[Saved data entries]
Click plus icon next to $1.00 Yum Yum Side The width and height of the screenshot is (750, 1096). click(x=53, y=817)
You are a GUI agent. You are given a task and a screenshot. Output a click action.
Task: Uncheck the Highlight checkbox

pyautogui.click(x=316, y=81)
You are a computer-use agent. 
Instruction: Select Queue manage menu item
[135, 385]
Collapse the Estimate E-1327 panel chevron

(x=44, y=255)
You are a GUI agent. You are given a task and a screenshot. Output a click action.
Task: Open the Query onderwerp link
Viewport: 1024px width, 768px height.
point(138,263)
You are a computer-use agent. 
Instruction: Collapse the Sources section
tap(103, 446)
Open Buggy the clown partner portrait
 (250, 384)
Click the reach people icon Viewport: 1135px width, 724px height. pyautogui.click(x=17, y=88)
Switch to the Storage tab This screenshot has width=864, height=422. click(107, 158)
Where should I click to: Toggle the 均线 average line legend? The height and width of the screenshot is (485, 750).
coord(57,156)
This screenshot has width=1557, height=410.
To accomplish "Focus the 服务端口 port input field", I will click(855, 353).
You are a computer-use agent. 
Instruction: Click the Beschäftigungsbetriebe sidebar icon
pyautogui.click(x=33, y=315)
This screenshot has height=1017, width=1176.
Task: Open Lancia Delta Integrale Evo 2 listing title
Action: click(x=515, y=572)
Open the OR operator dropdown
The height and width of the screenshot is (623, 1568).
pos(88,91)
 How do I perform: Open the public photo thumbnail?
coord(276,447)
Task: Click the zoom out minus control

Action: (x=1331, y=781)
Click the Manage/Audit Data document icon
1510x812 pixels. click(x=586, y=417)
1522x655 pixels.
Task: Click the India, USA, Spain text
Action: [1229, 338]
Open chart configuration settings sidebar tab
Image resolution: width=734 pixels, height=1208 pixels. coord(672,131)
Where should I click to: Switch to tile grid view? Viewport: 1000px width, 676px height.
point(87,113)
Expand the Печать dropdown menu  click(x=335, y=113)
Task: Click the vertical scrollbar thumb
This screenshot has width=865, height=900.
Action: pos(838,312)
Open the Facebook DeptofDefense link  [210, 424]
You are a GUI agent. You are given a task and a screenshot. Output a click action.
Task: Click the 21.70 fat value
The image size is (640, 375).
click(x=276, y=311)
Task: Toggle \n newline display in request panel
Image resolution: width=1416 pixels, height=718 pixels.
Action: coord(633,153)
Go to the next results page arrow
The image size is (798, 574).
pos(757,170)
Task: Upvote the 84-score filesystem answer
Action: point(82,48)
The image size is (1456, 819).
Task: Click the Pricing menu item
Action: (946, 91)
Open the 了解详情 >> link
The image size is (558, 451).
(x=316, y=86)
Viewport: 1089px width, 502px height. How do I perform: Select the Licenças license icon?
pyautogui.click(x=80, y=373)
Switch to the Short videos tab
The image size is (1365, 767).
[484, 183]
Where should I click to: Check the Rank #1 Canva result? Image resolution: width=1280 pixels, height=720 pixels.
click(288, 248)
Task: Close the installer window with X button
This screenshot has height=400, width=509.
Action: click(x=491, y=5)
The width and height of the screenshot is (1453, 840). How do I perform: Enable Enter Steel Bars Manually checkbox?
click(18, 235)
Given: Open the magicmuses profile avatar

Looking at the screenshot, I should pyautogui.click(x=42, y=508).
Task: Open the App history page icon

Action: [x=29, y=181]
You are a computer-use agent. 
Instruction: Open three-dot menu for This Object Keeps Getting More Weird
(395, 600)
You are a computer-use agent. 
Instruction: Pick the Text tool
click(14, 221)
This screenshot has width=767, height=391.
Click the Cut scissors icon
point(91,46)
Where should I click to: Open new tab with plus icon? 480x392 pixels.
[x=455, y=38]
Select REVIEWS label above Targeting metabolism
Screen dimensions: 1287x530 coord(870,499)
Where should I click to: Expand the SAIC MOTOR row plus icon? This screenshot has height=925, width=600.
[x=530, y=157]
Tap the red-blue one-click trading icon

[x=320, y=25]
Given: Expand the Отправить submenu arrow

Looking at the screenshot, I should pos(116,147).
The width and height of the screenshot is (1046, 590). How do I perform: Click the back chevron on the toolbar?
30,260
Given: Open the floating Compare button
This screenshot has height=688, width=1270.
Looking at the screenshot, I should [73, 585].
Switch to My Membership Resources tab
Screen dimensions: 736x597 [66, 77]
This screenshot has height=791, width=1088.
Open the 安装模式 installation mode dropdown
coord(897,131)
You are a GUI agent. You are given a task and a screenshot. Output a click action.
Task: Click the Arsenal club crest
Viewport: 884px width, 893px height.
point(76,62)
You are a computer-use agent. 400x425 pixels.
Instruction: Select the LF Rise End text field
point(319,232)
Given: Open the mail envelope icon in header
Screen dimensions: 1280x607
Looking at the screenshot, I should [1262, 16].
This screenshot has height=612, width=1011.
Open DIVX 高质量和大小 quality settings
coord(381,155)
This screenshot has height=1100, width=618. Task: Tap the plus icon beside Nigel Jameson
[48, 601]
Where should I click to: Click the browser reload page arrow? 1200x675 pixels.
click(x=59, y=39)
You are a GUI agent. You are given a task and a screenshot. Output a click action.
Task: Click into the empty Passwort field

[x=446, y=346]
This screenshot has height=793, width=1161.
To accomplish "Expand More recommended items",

REQUIRED ACTION —
Each line above must be retyped exactly.

EXERCISE OUTPUT —
Click plus icon next to $1.00 Yum Yum Side The width and height of the screenshot is (750, 1096). click(x=53, y=817)
You are a GUI agent. You are given a task and a screenshot. Output a click action.
Task: Uncheck the Highlight checkbox

pyautogui.click(x=316, y=81)
You are a computer-use agent. 
Instruction: Select Queue manage menu item
[135, 385]
Collapse the Estimate E-1327 panel chevron

(x=44, y=255)
You are a GUI agent. You are given a task and a screenshot. Output a click action.
Task: Open the Query onderwerp link
Viewport: 1024px width, 768px height.
point(138,263)
You are a computer-use agent. 
Instruction: Collapse the Sources section
tap(103, 446)
Open Buggy the clown partner portrait
 (250, 384)
Click the reach people icon Viewport: 1135px width, 724px height. pyautogui.click(x=17, y=88)
Switch to the Storage tab This screenshot has width=864, height=422. click(107, 158)
Where should I click to: Toggle the 均线 average line legend? The height and width of the screenshot is (485, 750).
coord(57,156)
This screenshot has width=1557, height=410.
To accomplish "Focus the 服务端口 port input field", I will click(855, 353).
You are a computer-use agent. 
Instruction: Click the Beschäftigungsbetriebe sidebar icon
pyautogui.click(x=33, y=315)
This screenshot has height=1017, width=1176.
Task: Open Lancia Delta Integrale Evo 2 listing title
Action: click(x=515, y=572)
Open the OR operator dropdown
The height and width of the screenshot is (623, 1568).
pos(88,91)
 How do I perform: Open the public photo thumbnail?
coord(276,447)
Task: Click the zoom out minus control

Action: (x=1331, y=781)
Click the Manage/Audit Data document icon
1510x812 pixels. click(x=586, y=417)
1522x655 pixels.
Task: Click the India, USA, Spain text
Action: [1229, 338]
Open chart configuration settings sidebar tab
Image resolution: width=734 pixels, height=1208 pixels. coord(672,131)
Where should I click to: Switch to tile grid view? Viewport: 1000px width, 676px height.
point(87,113)
Expand the Печать dropdown menu  click(x=335, y=113)
Task: Click the vertical scrollbar thumb
This screenshot has width=865, height=900.
Action: pos(838,312)
Open the Facebook DeptofDefense link  [210, 424]
You are a GUI agent. You are given a task and a screenshot. Output a click action.
Task: Click the 21.70 fat value
The image size is (640, 375).
click(x=276, y=311)
Task: Toggle \n newline display in request panel
Image resolution: width=1416 pixels, height=718 pixels.
Action: coord(633,153)
Go to the next results page arrow
The image size is (798, 574).
pos(757,170)
Task: Upvote the 84-score filesystem answer
Action: point(82,48)
The image size is (1456, 819).
Task: Click the Pricing menu item
Action: (946, 91)
Open the 了解详情 >> link
The image size is (558, 451).
(x=316, y=86)
Viewport: 1089px width, 502px height. How do I perform: Select the Licenças license icon?
pyautogui.click(x=80, y=373)
Switch to the Short videos tab
The image size is (1365, 767).
[484, 183]
Where should I click to: Check the Rank #1 Canva result? Image resolution: width=1280 pixels, height=720 pixels.
click(288, 248)
Task: Close the installer window with X button
This screenshot has height=400, width=509.
Action: click(x=491, y=5)
The width and height of the screenshot is (1453, 840). How do I perform: Enable Enter Steel Bars Manually checkbox?
click(18, 235)
Given: Open the magicmuses profile avatar

Looking at the screenshot, I should pyautogui.click(x=42, y=508).
Task: Open the App history page icon

Action: [x=29, y=181]
You are a computer-use agent. 
Instruction: Open three-dot menu for This Object Keeps Getting More Weird
(395, 600)
You are a computer-use agent. 
Instruction: Pick the Text tool
click(14, 221)
This screenshot has width=767, height=391.
Click the Cut scissors icon
point(91,46)
Where should I click to: Open new tab with plus icon? 480x392 pixels.
[x=455, y=38]
Select REVIEWS label above Targeting metabolism
Screen dimensions: 1287x530 coord(870,499)
Where should I click to: Expand the SAIC MOTOR row plus icon? This screenshot has height=925, width=600.
[x=530, y=157]
Tap the red-blue one-click trading icon

[x=320, y=25]
Given: Expand the Отправить submenu arrow

Looking at the screenshot, I should pos(116,147).
The width and height of the screenshot is (1046, 590). How do I perform: Click the back chevron on the toolbar?
30,260
Given: Open the floating Compare button
This screenshot has height=688, width=1270.
Looking at the screenshot, I should [73, 585].
Switch to My Membership Resources tab
Screen dimensions: 736x597 [66, 77]
This screenshot has height=791, width=1088.
Open the 安装模式 installation mode dropdown
coord(897,131)
You are a GUI agent. You are given a task and a screenshot. Output a click action.
Task: Click the Arsenal club crest
Viewport: 884px width, 893px height.
point(76,62)
You are a computer-use agent. 400x425 pixels.
Instruction: Select the LF Rise End text field
point(319,232)
Given: Open the mail envelope icon in header
Screen dimensions: 1280x607
Looking at the screenshot, I should [1262, 16].
This screenshot has height=612, width=1011.
Open DIVX 高质量和大小 quality settings
coord(381,155)
This screenshot has height=1100, width=618. Task: Tap the plus icon beside Nigel Jameson
[48, 601]
Where should I click to: Click the browser reload page arrow? 1200x675 pixels.
click(x=59, y=39)
You are a GUI agent. You are given a task and a screenshot. Output a click action.
Task: Click into the empty Passwort field

[x=446, y=346]
This screenshot has height=793, width=1161.
To accomplish "Expand More recommended items",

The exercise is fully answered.